Aşağıdaki satırları, boş olanları atlayarak «Sıra» ve «İçerik» sütunlarından oluşan bir Markdown tablosuna aktarınız. Resimlere yanıtta yer vermeyiniz.

▸ Sağlanan Veriler:
= = = =

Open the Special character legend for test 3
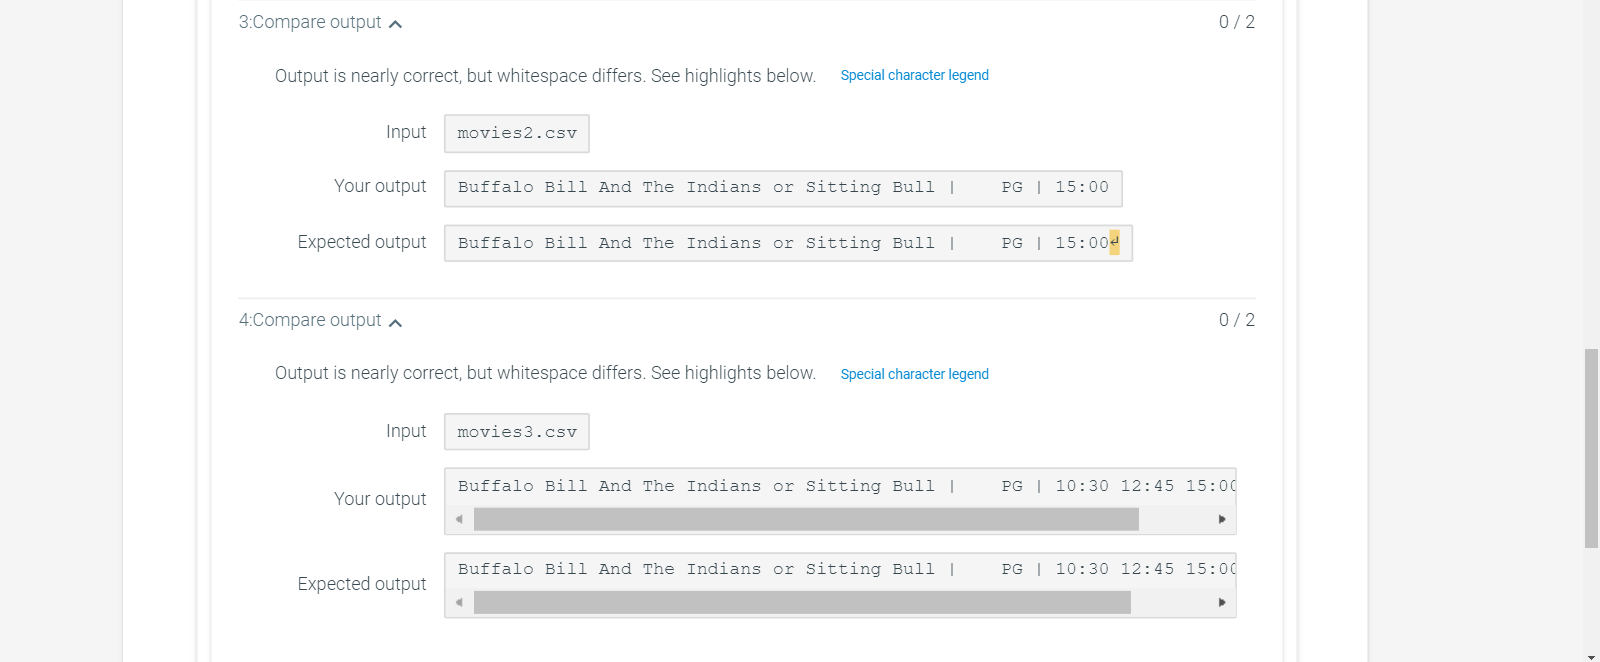Screen dimensions: 1600x662 tap(914, 75)
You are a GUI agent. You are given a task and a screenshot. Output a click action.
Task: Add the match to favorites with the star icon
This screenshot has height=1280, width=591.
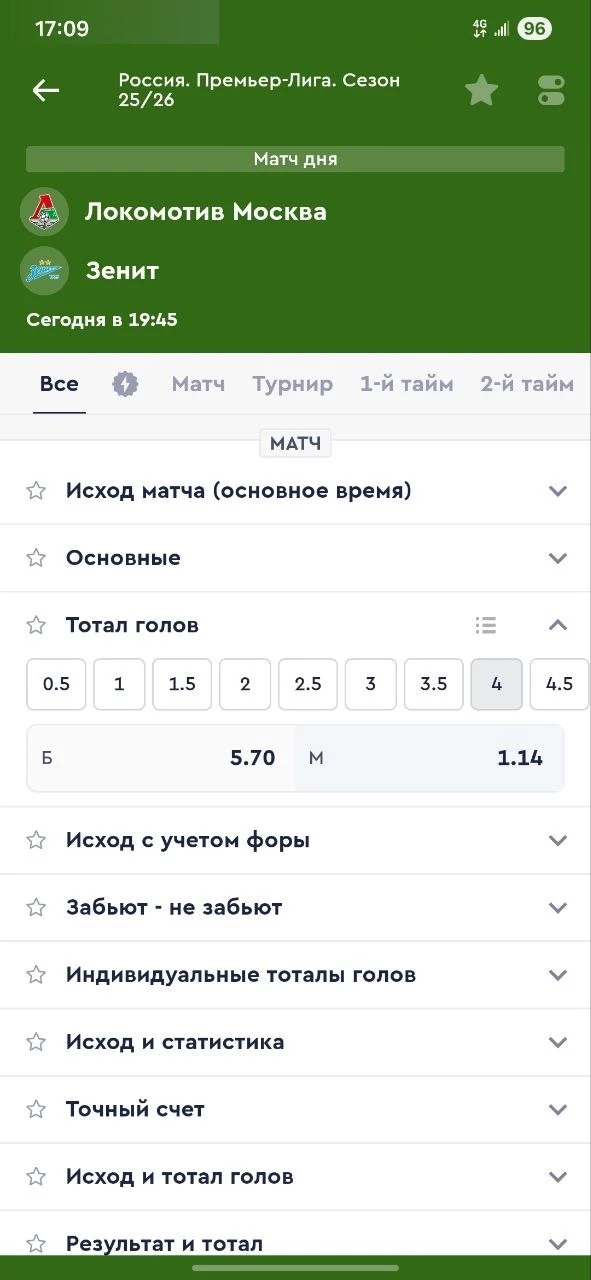pos(481,89)
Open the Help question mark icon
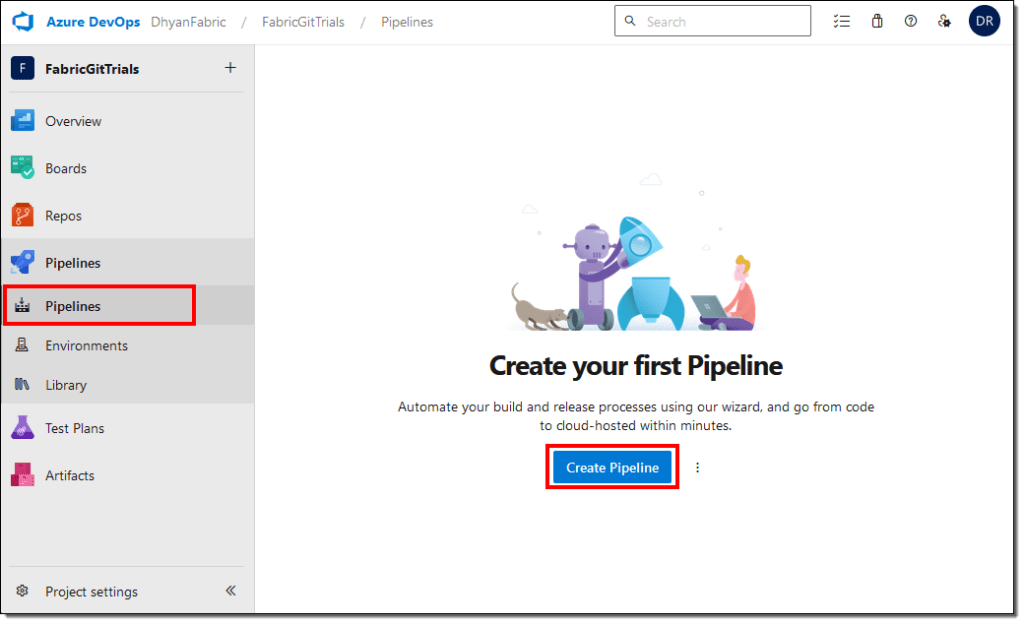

= = = =

▸ Görev Yanıtı:
| Sıra | İçerik |
|---|---|
| 1 | Open the Special character legend for test 3 |
| 2 | Screen dimensions: 1600x662 tap(914, 75) |
| 3 | You are a GUI agent. You are given a task and a screenshot. Output a click action. |
| 4 | Task: Add the match to favorites with the star icon |
| 5 | This screenshot has height=1280, width=591. |
| 6 | pos(481,89) |
| 7 | Open the Help question mark icon |